All about: Content Management
2005-05-25
Content Management has been said to be the art of making information accessible. Like all application types, it has gone under several names, including Information Management and Document Management. In these Web-driven days it is concerned mostly with how information is presented to users of the Internet, either externally or internally to the corporation. The bottom line is, if you have document-based information (and there are few companies that do not), you need a strategy to deal with it and there may be applications that can help.
Content Management has hefty overlaps with Portals. These are best defined by example: Yahoo! is a portal, as is FT.com. Portals collate and present information and services in a suitable form for their user base they can be generic, industry specific or focused on a particular topic. A particular form of portal is the Enterprise Portal one which provides corporate employees with access to all the information and services that they need to get the job done.
What is Content Management? Content Management owes its parentage to two converging technology areas, that is document management and the Web. The latter needs no introduction; as for document management, fair to say that it is a well-mined seam for those that know it, and a minefield for those that don't. To document management we owe one principle, namely:
Everything is a document
This principle is central to understanding content management. Put it this way, everything form of data, from an email or a a spreadsheet to an audio file or a banking transaction, can be considered as a document. This principle becomes even more important when we take into account something else inherited from Document Management, namely XML which is the ideal packaging mechanism for all these so-called "documents".
More on this later, but for now lets consider what content management is for. Over the past five years, many millions of Web sites have been evolving from from simple, text-and-graphics-based informational sites ("brochureware") to complex resources linking many forms of information and enabling a far richer "end-user experience" (if you will). Against this backdrop, the "content" - that is, the text, graphics, audio, video and other data - needs to be managed. It needs to be created, verified, delivered, maintained and bumped off when it has reached its sell-by date.
Content Management is often linked to portals - which are no more than content farms, from an application perspective. Content Management does tie into other application types. For a start, as it is Web-based it needs to work with application servers, e-commerce engines and other paraphernalia of the Web. Linkage between content management and CRM are inevitable, in a drive to get that "experience" unique for each and every user - and, of course to log every key-click they might make.

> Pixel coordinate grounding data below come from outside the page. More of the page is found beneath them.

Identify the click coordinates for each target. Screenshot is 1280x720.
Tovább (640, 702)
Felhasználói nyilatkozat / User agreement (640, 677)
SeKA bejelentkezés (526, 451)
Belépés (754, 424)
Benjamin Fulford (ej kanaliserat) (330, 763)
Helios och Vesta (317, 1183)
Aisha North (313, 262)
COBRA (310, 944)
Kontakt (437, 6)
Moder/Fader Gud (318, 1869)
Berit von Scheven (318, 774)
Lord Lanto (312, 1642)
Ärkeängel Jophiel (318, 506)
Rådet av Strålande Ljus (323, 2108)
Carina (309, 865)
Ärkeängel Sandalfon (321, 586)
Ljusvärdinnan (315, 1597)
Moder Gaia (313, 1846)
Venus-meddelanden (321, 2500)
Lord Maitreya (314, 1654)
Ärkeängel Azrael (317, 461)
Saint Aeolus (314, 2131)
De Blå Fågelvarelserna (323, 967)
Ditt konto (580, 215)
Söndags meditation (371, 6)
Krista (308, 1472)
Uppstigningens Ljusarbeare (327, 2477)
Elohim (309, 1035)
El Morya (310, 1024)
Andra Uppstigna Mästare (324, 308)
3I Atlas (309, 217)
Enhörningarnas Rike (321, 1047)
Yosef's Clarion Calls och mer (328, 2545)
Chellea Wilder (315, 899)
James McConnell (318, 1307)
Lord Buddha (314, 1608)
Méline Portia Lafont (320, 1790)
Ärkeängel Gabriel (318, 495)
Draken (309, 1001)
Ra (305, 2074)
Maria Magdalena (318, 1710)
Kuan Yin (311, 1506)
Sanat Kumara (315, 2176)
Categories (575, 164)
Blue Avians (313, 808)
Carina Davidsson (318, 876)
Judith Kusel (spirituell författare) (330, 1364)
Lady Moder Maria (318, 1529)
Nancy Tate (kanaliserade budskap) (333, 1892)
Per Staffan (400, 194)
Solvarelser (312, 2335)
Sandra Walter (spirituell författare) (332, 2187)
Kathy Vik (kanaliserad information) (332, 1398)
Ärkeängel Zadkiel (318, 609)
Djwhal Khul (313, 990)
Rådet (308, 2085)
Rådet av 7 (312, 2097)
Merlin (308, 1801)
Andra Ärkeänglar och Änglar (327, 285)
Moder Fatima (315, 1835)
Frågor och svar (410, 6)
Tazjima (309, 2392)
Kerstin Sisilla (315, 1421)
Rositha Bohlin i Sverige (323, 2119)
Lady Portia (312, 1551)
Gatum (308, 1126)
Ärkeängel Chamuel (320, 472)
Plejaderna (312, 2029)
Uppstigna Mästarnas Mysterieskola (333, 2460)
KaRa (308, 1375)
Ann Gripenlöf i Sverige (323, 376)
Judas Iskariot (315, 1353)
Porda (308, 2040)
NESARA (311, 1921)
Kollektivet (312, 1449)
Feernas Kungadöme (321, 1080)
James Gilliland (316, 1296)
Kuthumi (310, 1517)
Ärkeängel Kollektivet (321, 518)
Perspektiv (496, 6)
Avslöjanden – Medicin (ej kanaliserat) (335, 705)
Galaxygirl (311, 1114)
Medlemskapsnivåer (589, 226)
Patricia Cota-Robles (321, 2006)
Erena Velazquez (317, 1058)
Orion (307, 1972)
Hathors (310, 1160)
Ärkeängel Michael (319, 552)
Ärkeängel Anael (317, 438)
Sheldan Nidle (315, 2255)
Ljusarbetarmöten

The Business Need for Content Management The evolution towards richness of content has caused increased costs due to the complexity of the information. It is far easier to manage a few pages of text to a multi-layered, multimedia "experience". Even the simplest of sites have a tendency towards complexity, over time. Content management enables content to be stored, managed and maintained appropriately. It also permits the process of content development to be controlled. The litmus test for a content management application is simple - can you use it to recreate your web site as it was on an exact day six months ago? If you want to know why you would need such a facility, just wait six months.
Content management can be thought of as a springboard. It is not entirely necessary to manage content in a structured fashion, or to use tools to automate it. However, the successful use of content management facilities will enable organisations to do more with less, to manage more information and deliver it more reliably than otherwise. Enterprise-scale content management applications can be expensive, hence commitment is required from the top not only to cover the costs of the products, but also to implement the necessary processes to enable their benefits to be realised.

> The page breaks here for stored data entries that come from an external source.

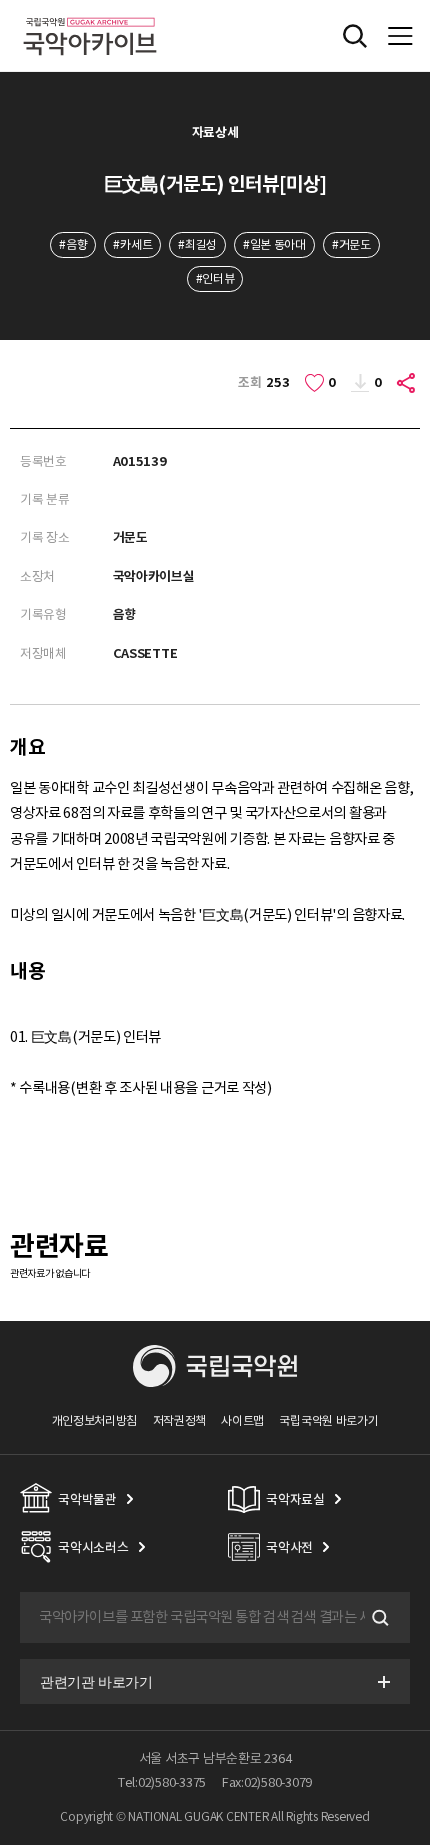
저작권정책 (179, 1420)
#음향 (73, 244)
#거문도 (351, 244)
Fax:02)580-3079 (267, 1782)
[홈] (90, 14)
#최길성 (197, 244)
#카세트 (132, 244)
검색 (378, 1618)
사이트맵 (242, 1420)
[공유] (407, 383)
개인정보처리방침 (95, 1420)
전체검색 (355, 36)
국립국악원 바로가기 (328, 1420)
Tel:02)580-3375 (162, 1782)
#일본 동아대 (274, 244)
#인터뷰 (215, 278)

Deploying Content Management Applications The deployment of a content management application should be considered as an integrated part of a company's strategy for using the Web. Content management is as much about process as product. Not only is there the content development and delivery process to think about, but also the other processes (aka workflows) of the organisation will be impacted, in particular the customer-facing processes such as marketing, sales and support.
Issues with Content Management Content management is a relatively mature, and hence stable, market and suffers less from teething problems than a number of other application areas. Issues with content management tend to come more from the way it is implemented - implementation of the wrong process, or failure to integrate with external systems and workflows can cause more problems than it solves.
One issue concerns the distribution of content. Content distribution networks relive the pressure on web sites by offering alternative locations for the content. This can solve difficulties of accessing content from specific geographies, not to mention easing the load on a company's "core" web site.
The Future of Content Management Content management may have the basic model correct, but it must adapt to fit with new technologies and new business models as they come on stream. It will undoubtedly be impacted by the arrival of broadband technologies as these enable new forms of content (such as streamed audio and video) to be delivered. Web services and hosted applications will also impact on content management, not so much in its principles but in the way it is implemented.